Глава 20. Драконий язык и письма

«Письмо требует времени и обдумывания и помимо того, что оно вечно, оно еще и личностно, его можно много раз перечитывать и сохранять. К тому же почерк». Анатолий Тосс. Фантазии женщины средних лет.

Да если бы я своё письмо обдумывала, то никогда бы не написала!

— Значит, теперь мы не будем в земле возиться? — с затаённой надеждой спросила Инес после экскурсии в кладовую.

Запасы впечатлили. Лари, полные муки, мешки с крупами, горшки со смальцем и мёдом, мешочки с сушёными фруктами и травяными сборами для чая. Сыры, ветчина, копчёности и соления.

Вот только овощей почти не было. А это значит, что, если мы не озаботимся выращиванием растений, то рацион наш не будет сбалансированным. Пришлось тут же читать лекцию о пользе разнообразного питания, необходимости витаминов и клетчатки для организма.

— Поэтому сегодня мы заканчиваем уборку в доме, а завтра с утра, пока солнышко не начнёт припекать, будем заниматься огородом, — озвучила я планы на ближайшее будущее. — Семена свёклы и моркови нашлись, картошки есть немного, лук можно посадить и чеснок. Вдруг ещё что-то полезное на грядках найдём.
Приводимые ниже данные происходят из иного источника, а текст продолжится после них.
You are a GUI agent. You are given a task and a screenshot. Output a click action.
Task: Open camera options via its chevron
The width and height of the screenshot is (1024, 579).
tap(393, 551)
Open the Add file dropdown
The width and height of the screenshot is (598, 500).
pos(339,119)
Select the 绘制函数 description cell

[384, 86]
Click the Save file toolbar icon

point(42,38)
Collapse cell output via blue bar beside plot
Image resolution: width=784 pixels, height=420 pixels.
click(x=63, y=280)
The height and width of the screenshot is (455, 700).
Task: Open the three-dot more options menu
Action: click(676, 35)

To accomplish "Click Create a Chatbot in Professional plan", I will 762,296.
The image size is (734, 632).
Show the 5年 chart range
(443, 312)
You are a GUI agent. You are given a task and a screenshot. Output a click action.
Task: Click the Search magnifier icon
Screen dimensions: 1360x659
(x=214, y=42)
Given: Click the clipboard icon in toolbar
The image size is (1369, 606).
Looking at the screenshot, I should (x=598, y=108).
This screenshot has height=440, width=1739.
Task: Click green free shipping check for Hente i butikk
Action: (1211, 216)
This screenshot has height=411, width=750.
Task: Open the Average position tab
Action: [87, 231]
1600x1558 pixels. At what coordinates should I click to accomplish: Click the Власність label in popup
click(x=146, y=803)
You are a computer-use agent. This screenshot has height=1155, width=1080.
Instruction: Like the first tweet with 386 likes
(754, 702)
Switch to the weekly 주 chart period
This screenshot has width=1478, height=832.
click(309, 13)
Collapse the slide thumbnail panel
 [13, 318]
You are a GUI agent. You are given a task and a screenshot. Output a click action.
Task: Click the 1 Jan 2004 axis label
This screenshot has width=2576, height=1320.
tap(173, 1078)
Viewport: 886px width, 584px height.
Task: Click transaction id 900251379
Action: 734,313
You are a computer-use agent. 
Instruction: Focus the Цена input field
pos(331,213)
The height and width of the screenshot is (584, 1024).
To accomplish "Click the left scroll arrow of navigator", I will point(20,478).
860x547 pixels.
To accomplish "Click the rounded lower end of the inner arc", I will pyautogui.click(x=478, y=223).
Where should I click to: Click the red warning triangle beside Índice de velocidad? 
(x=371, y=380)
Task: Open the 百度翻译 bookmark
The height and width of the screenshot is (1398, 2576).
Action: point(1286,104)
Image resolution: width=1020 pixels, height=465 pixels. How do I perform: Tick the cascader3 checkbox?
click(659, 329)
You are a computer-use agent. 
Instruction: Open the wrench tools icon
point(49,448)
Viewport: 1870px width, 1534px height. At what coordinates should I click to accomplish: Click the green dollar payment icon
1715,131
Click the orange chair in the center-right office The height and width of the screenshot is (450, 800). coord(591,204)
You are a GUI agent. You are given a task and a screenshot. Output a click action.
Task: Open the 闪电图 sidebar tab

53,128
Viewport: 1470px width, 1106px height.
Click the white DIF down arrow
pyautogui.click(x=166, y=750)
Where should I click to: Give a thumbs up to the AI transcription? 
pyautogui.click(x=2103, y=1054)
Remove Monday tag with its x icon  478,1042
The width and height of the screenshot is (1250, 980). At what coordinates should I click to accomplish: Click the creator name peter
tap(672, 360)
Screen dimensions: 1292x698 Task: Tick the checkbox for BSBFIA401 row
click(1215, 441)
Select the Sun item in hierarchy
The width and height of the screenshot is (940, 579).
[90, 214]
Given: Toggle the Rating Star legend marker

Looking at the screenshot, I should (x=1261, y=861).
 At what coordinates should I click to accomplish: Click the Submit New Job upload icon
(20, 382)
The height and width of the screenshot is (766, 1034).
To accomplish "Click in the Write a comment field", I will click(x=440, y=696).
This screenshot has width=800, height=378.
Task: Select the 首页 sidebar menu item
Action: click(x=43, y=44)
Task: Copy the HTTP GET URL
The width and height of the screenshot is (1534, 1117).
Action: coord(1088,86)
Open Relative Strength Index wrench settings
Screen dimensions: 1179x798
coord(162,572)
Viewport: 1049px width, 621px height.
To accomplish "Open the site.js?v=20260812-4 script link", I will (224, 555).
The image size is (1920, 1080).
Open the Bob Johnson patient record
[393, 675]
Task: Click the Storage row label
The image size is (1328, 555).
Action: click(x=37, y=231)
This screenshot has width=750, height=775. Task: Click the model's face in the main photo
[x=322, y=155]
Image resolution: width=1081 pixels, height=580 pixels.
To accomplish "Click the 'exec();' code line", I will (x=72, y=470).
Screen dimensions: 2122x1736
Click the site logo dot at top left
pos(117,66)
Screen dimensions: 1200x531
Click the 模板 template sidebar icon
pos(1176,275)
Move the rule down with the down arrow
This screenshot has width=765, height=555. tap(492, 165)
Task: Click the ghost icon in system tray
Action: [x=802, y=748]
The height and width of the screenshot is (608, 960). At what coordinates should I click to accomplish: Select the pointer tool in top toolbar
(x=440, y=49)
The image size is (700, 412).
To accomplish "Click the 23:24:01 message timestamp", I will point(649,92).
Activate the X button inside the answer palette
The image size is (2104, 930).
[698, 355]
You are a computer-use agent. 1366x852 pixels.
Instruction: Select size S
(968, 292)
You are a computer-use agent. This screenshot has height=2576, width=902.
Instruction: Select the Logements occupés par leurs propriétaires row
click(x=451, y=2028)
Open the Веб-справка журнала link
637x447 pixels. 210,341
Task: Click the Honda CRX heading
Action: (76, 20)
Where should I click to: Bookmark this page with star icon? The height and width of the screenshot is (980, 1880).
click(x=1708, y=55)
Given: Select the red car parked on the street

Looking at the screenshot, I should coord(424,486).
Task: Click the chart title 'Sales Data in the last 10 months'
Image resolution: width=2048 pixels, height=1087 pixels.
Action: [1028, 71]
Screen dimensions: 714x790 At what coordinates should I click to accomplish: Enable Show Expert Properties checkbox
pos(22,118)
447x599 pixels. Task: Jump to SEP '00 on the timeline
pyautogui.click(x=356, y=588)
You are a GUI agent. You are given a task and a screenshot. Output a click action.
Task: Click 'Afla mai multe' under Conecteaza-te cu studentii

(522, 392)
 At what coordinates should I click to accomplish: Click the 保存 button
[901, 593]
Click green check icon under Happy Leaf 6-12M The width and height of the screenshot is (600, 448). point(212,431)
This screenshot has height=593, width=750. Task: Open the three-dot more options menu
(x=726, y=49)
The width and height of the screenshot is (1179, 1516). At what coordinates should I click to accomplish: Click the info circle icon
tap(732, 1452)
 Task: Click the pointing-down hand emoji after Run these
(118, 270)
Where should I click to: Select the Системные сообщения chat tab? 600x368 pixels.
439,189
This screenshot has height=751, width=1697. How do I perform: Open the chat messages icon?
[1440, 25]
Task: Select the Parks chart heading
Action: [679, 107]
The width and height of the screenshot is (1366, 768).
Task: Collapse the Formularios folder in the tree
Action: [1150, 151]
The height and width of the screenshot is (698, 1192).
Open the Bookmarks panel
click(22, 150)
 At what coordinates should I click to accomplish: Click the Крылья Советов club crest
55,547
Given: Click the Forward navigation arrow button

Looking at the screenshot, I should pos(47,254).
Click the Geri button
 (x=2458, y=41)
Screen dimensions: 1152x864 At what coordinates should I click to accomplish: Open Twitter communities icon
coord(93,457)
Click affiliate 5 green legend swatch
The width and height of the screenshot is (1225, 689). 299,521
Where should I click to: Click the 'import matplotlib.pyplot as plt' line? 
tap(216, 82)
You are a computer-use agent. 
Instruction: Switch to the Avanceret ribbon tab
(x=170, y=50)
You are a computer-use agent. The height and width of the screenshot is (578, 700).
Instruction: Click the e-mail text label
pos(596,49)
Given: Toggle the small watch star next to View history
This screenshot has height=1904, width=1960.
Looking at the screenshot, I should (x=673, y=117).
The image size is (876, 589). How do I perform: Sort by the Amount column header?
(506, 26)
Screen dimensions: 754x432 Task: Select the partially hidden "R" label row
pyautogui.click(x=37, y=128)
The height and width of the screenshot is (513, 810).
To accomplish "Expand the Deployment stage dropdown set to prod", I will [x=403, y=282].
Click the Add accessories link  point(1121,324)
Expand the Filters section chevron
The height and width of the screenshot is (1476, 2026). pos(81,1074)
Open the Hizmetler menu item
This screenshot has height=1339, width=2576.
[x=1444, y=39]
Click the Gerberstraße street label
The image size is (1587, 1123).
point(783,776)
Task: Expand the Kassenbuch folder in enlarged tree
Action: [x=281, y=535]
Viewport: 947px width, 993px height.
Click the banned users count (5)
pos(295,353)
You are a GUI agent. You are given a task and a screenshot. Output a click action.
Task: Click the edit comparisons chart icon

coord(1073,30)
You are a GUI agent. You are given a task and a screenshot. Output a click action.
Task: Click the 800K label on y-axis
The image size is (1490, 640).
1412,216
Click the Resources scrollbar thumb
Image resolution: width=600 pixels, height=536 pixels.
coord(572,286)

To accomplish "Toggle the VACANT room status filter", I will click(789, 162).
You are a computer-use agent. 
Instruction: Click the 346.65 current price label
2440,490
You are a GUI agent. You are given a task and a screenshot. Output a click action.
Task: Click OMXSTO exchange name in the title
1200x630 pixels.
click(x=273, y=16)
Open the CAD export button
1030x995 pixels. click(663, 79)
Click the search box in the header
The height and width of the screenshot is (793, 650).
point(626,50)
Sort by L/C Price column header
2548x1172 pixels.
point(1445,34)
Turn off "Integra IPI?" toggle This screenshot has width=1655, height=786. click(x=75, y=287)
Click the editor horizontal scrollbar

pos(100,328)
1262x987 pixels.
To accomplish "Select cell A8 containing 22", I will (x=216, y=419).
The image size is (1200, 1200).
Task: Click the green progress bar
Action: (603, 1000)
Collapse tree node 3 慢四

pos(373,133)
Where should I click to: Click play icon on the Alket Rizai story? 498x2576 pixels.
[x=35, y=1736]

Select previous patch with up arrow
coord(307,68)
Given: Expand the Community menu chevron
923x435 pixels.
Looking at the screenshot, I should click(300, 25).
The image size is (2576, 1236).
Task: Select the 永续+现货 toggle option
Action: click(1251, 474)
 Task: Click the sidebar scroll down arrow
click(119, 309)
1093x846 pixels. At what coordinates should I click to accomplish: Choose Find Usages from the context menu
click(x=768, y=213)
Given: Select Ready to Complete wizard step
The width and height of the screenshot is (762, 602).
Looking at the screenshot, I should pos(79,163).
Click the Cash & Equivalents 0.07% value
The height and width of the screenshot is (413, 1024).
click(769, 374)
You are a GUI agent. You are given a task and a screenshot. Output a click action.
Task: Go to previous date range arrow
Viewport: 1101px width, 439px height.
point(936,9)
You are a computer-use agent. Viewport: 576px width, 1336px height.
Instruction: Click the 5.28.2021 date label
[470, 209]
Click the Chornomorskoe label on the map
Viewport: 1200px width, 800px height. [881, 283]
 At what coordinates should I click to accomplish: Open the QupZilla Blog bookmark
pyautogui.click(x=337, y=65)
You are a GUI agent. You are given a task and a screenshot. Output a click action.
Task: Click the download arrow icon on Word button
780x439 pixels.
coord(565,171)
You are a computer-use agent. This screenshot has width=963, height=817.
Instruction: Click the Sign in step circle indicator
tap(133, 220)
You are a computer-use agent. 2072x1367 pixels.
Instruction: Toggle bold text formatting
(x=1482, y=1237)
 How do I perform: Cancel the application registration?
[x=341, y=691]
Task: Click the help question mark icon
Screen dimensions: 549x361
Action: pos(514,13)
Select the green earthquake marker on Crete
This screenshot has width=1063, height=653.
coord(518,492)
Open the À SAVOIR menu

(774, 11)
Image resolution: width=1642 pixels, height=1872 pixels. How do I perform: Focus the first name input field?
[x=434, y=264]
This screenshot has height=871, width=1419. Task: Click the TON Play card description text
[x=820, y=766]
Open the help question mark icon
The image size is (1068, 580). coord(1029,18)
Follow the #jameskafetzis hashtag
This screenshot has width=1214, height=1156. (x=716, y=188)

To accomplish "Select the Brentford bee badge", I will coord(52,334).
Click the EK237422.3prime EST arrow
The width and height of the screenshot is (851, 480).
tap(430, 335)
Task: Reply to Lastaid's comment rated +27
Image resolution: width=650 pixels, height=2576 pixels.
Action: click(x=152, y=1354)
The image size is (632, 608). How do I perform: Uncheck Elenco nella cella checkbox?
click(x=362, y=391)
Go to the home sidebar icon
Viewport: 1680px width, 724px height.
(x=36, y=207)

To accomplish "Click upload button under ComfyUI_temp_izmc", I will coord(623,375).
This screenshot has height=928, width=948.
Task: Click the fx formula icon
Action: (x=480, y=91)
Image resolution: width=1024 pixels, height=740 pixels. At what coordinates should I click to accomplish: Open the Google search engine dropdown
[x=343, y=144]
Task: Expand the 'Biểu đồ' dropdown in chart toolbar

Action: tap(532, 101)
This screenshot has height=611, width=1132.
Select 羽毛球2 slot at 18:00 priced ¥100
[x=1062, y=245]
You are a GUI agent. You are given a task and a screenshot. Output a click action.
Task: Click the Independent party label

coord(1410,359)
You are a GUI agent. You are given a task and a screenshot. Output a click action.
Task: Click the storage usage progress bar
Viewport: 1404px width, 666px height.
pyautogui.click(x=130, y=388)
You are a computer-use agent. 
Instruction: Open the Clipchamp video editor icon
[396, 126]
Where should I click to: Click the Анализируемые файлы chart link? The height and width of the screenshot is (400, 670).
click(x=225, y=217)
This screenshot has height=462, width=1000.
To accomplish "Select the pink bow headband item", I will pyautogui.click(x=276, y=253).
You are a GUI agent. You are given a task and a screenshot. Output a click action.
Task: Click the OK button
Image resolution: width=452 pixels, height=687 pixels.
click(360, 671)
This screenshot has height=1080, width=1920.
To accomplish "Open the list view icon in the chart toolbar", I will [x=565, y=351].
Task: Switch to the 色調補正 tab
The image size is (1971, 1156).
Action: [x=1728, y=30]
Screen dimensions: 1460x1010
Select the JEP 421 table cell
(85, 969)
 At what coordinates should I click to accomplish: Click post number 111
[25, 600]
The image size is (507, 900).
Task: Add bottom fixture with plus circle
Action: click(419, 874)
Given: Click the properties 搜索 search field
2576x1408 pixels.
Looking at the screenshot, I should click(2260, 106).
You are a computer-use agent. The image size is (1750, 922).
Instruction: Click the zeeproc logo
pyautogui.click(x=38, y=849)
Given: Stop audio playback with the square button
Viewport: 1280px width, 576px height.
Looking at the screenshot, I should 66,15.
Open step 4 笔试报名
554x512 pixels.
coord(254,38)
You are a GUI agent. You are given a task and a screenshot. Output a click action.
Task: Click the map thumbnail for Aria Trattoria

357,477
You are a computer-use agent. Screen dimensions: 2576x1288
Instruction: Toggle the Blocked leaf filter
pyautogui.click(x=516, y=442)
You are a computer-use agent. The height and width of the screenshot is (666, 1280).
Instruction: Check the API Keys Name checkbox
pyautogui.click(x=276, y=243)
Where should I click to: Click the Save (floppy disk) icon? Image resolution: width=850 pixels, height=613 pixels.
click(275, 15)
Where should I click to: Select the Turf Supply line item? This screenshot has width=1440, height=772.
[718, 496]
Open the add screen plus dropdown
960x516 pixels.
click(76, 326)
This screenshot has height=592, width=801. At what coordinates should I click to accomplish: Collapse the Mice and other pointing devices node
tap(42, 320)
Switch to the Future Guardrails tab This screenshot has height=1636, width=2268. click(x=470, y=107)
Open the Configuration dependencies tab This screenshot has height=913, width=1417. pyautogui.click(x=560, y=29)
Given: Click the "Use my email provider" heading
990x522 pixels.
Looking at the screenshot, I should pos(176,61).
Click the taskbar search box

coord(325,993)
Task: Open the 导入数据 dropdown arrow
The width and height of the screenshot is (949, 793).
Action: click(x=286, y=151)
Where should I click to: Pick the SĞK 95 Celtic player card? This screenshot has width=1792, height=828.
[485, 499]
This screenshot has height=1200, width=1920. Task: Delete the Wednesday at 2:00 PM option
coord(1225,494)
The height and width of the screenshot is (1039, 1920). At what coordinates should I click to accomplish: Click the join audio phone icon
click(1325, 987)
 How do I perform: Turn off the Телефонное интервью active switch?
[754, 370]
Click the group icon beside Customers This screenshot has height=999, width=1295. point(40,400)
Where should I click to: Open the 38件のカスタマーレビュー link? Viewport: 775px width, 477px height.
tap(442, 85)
Объявить-то объявила, но энтузиазм моих помощников иссяк. Если поначалу они в охотку занимались новым для себя делом, то после обеда заскучали. Тогда я предложила им игру. Обучающую, конечно, — что бы с нами ни случилось, но в первую очередь я гувернантка этих замечательных детей.

— Скажите, сколько языков вы знаете? — спросила я, взяв в руку тряпку для пыли.

— Ро́сский и франкский — два, — быстрее всех ответила Авелин. Она, несмотря на то что была моложе брата и сестры, старалась во всём быть первой.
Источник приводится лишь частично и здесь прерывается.